以下にこれまでの報告をもとに日本で使用可能なSSRIの至適用量と治療期間について考察したいと思います。

至適用量

1.フルボキサミン

Steinらは92人の患者さんに多施設無作為化プラセボ対照二重盲検をおこなっています。

50mg/日より投与を開始し、flexibleに1週間に50mg/日ずつ最大300mg/日まで増量可能としました。

平均投与量202mg/日で、Clinical Global Impression(CGI)反応率がフルボキサミン投与群53.3%、プラセボ投与群23.5%と、フルボキサミンが有意に有効でした。

またLSASの得点変化は、フルボキサミン投与群-22.0、プラセボ投与群-7.8と有意に改善しました。

また6~8週で不安、逃避行動、身体症状いずれもプラセボにくらべて有意に改善が現れはじめ、12週の調査期間で効果が持続したことを示しています。

van Vlietらは28人を対象にプラセボ対照二重盲検をおこなっています。

50mg/日から投与を開始し、一週間に50mg/日増量し、最終的に全例150mg/日まで増量しました。

必要な患者には最大30mg/日のoxazepamを使用しています。

50%以上LSASが改善した割合はフルボキサミン投与群46%、プラセボ投与群46%、プラセボ投与群7%と有意にフルボキサミンが有効でした。

治療12週目で不安と身体症状では有意な改善が得られているが、逃避行動での有意差は出ていません。

小児・思春期(6~17歳)での調査では、128人の社会不安障害の患者さんに対し、最大300mg/日(12歳未満は250mg/日)まで増量したろころ、平均投与量は2.9±1.3mg/kg/日となり、Pediatric Anxiety Rating Scaleの改善はフルボキサミン群で9.7m±6.9点、プラセボ投与群で3.1±4.8点と有意に改善を示し、小児・思春期での有効性も示されています。

pharmacokineticsの観点からみるとフルボキサミンの吸収は思春期と成人で同等であり、12~17歳で最大300mg/日の投与が可能であることが示されています。

しかしながら、思春期にくらべ6~11歳の小児期では血中濃度が2~3倍に上昇するため、小児では最大200mg/日の投与を勧めています。

投与量別に効果を比較した調査がないために論じるのはむずかしいが、以上の結果より、50mg/日より投与を開始し、小児期では200mg/日、思春期以降なら300mg/日まで増量してみても良いと思われます。

2.パロキセチン

Steinらは187人の社会不安障害の患者さんに対してプラセボ対照多施設無作為化二重盲検をおこなっています。

パロキセチン投与量は、flexibleで20mg/日から投与開始して臨床症状に応じて一週間で10mgずつ最終的に50mg/日まで増量可能としたところ、平均投与量は36.6±12.1mg/日でした。

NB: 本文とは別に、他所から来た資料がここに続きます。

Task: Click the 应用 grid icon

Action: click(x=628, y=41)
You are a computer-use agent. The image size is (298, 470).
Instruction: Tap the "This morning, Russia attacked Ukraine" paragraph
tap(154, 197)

CGI反応率で”much improved”または”very much improved”まで改善したのは、パロキセチン投与群で55%、プラセボ投与群で23.9%でした。

またLSASの改善率は、それぞれ39.1%と17.4%とパロキセチンが有意に有効でした。

Baldwinらは290人を対象にしたプラセボ対照多施設無作為化二重盲検をおこなっています。

パロキセチン投与量は、flexibleで20mg/日から投与開始して臨床症状に応じて1週間で10mgずつ、最終的に50mg/日まで増量可能としたところ、平均投与量は34.7mg/日でした。

LSASの改善率がパロキセチン投与群で65.7%、プラセボ投与群で32.4%と有意にパロキセチンが有効でした。

Lydiardらは上記2つの試験に、384人を対象にした投与量固定(20mg、40mg、60mg/日)のプラセボ対照単盲検試験の結果を比較して検討しています。

この投与量固定試験ではCGI反応率は40mg/日でのみ有意にプラセボに対して効果があり、LSASの改善率では20mg/日だけが有意にプラセボより有効でした。

全般に上記2つのflexible doesの試験より成績が悪かったが、この原因として必要な人に十分な量を投与できなかったり、逆に過量投与となったりした結果のためではないかとLydiardらは考察しています。

Baldwinは上記の3つのプラセボ対照多施設無作為化二重盲検のレビューの中で、20~60mg/日の投与量で検討したところ、20mg/日と40mg/日で反応率に違いがなかったことを示しています。

以上の結果から高用量での離脱症状という副作用も考慮すると、20mg/日から投与を開始し、むやみに用量を増やさず10mgずつ40mg/日まで最大限効果が発揮されるのを確認しつつ増量するのが望ましいと思われます。

治療期間

7つのレビューを参考に4人の専門家が議論した結果であるInternational Consensus Group on Depression and Anxietyは最低でも12カ月のSSRIによる薬物療法の継続を勧めています。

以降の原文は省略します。